Welcome to Linux Forums! With a comprehensive Linux Forum, information on various types of Linux software and many Linux Reviews articles, we have all the knowledge you need a click away, or accessible via our knowledgeable members.
Write an article for LinuxForums Today! Win Great Prizes!
I have been trying for 2 days to solve this problem, so I am ready to ask for help.
Background: I am trying to move my CD collection into iTunes, and ultimately to my
iPod. When the titles are looked up in the Gracenotes database, some titles,
particularly classical titles, come back with embedded non-printing characters. I am
seeing octal 357, 200, and 242 using OD. I would like to strip these out, as they
interfere with some copy tools I use.
I don't think this problem can be solved in Windows, and OSx refuses to touch my
NTFS file system except for reading. So I am using Suse 11 which has no such qualms.
I can iterate over the file system, I can write the rename portion & submit it to a
shell. I need to be able to grep for an octal pattern. I understand grep accepts a
regex, but I can't seem to get the syntax right. It would be something like
" ... | grep '\357' | ..... etc. This doesn't work, BTW.
If you have ever done this, or just know how to do it, I would appreciate a heads up. As a side exercise, I would like to print the character corresponding to an
octal pattern on the screen. Something like "printf "%c" \357 ", but one that works.
Any help is much appreciated. Feel free to email me direct.
Location: I can be found either 40 miles west of Chicago, or in a galaxy far, far away.
Posts: 2,528
For octal values, you need to preceed the actual data value with a zero (0), so for octal 354 you would use \0354. Try that - no guarantees, but it works in C/C++. Also, if this is on the command line, the backslash is an escape character, so you may need to double it up, as in "\\0354".
__________________
Sometimes, real fast is almost as good as real time.

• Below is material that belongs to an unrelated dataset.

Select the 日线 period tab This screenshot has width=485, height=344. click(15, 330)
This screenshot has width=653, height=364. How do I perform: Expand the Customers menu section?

An alternative, for the record, might be to simply grep for anything that is not a valid character. So you might try:
Code:
egrep '[^[:alnum:][:punct:][:space:]]'
egrep is the same as grep -E, which enables POSIX Extended Regular Expressions. I then create a character class that matches anything that is not alphanumeric, a punctuation, or a space.
This way, you don't need to worry about matching something specific, but instead can worry about only preserving certain characters.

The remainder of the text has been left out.